** Exercise text **
Leukaemia Travelogue

written by Guest Contributor July 5, 2019

A third eye for sensing danger has planted itself at the base of my skull. It sends out a dull throb when the possibility of bodily harm is perceived. It’s set off by trucks that rumble in the periphery; revving engines, opaque tinted windows and careless drivers that don’t make eye contact with pedestrians and cyclists as they move toward us; jagged fissures and gapes in the road; rigid, unforgiving pavement; noxious tar and diesel fuel disbursed by heavy machines carrying out this city’s unending summer road-work project. Leaving the house sets my third eye on alert.

I wasn’t always this tentative about the city outside my door. I have always been attuned to hazardous people around me—a sense of how to navigate the volatility of people. This base of the skull sensitivity however, is not that. This is a sensitivity to the possibility of a soft body meeting a hard bad thing.

My sensitivity to the soft and hard of my own body is so acute, that I’ve developed an aversion to many types of contact. When my knees press together I feel an unsettling awareness of my skin as an ineffectual threshold for the structures underneath. Postures and movements that require my spine and hip bones to be pushed against solid surfaces induce dread. If I lay down on the seam of my clothing or some folds of fabric I’m restless from their presence.

** Source information **
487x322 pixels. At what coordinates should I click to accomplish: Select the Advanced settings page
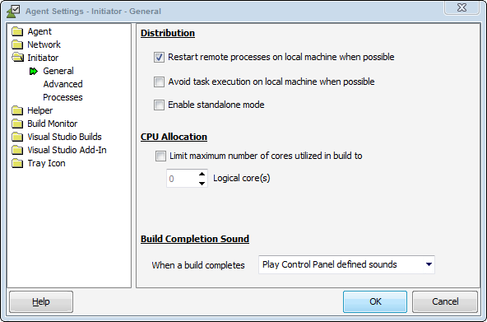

---

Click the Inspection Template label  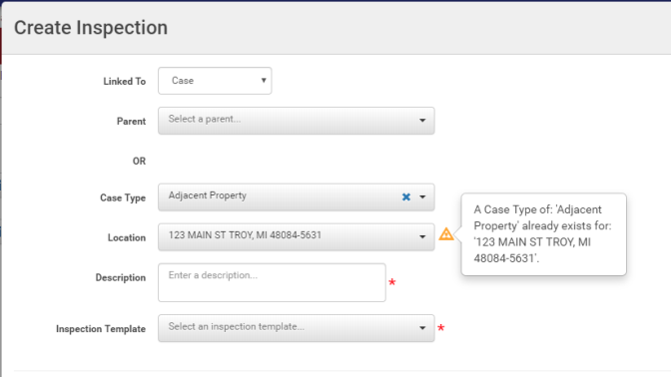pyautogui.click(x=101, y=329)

** Goal of the exercise **
Can you transcribe the passage from the leukemia travelogue, starting at "I wasn’t always" and ending at "from their presence."?

** Answer to the exercise **
I wasn’t always this tentative about the city outside my door. I have always been attuned to hazardous people around me—a sense of how to navigate the volatility of people. This base of the skull sensitivity however, is not that. This is a sensitivity to the possibility of a soft body meeting a hard bad thing.

My sensitivity to the soft and hard of my own body is so acute, that I’ve developed an aversion to many types of contact. When my knees press together I feel an unsettling awareness of my skin as an ineffectual threshold for the structures underneath. Postures and movements that require my spine and hip bones to be pushed against solid surfaces induce dread. If I lay down on the seam of my clothing or some folds of fabric I’m restless from their presence.